8. En l'espèce, par une ordonnance n° 2308975 du 11 janvier 2024, le juge des référés du tribunal administratif de Strasbourg a suspendu l'exécution de de l'arrêté du 19 juin 2023 en litige et ordonné au maire de Thionville de procéder au réexamen de la déclaration préalable déposée le 22 mars 2023 et complétée le 25 mai 2023 par la société Free Mobile et de prendre, à titre provisoire, une nouvelle décision.
9. Compte-tenu de ce qui a été exposé au point 7, la décision de non-opposition à déclaration préalable intervenue le 12 février 2024 en exécution de l'ordonnance du juge des référés mentionnée au point précédent, qu'elle vise expressément, a par nature un caractère provisoire. Par suite elle ne rend pas sans objet les conclusions à fins d'injonction et l'exception de non-lieu à statuer opposée par la commune sur ce point doit dès lors être écartée.
En ce qui concerne le bien-fondé des conclusions aux fins d'injonction :
10. Aux termes de l'article L. 911-1 du code de justice administrative : " Lorsque sa décision implique nécessairement qu'une personne morale de droit public ou un organisme de droit privé chargé de la gestion d'un service public prenne une mesure d'exécution dans un sens déterminé, la juridiction, saisie de conclusions en ce sens, prescrit, par la même décision, cette mesure assortie, le cas échéant, d'un délai d'exécution/ La juridiction peut également prescrire d'office cette mesure ".

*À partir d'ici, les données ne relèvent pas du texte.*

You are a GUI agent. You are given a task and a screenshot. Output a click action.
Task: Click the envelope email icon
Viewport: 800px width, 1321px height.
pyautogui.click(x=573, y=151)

11. Lorsque l'exécution d'un jugement ou d'un arrêt implique normalement, eu égard aux motifs de ce jugement ou de cet arrêt, une mesure dans un sens déterminé, il appartient au juge administratif, saisi de conclusions sur le fondement des dispositions précitées, de statuer sur ces conclusions en tenant compte, le cas échéant après une mesure d'instruction, de la situation de droit et de fait existant à la date de sa décision. Si, au vu de cette situation de droit et de fait, il apparaît toujours que l'exécution du jugement ou de l'arrêt implique nécessairement une mesure d'exécution, il incombe au juge de la prescrire, le cas échéant d'office, à l'autorité compétente.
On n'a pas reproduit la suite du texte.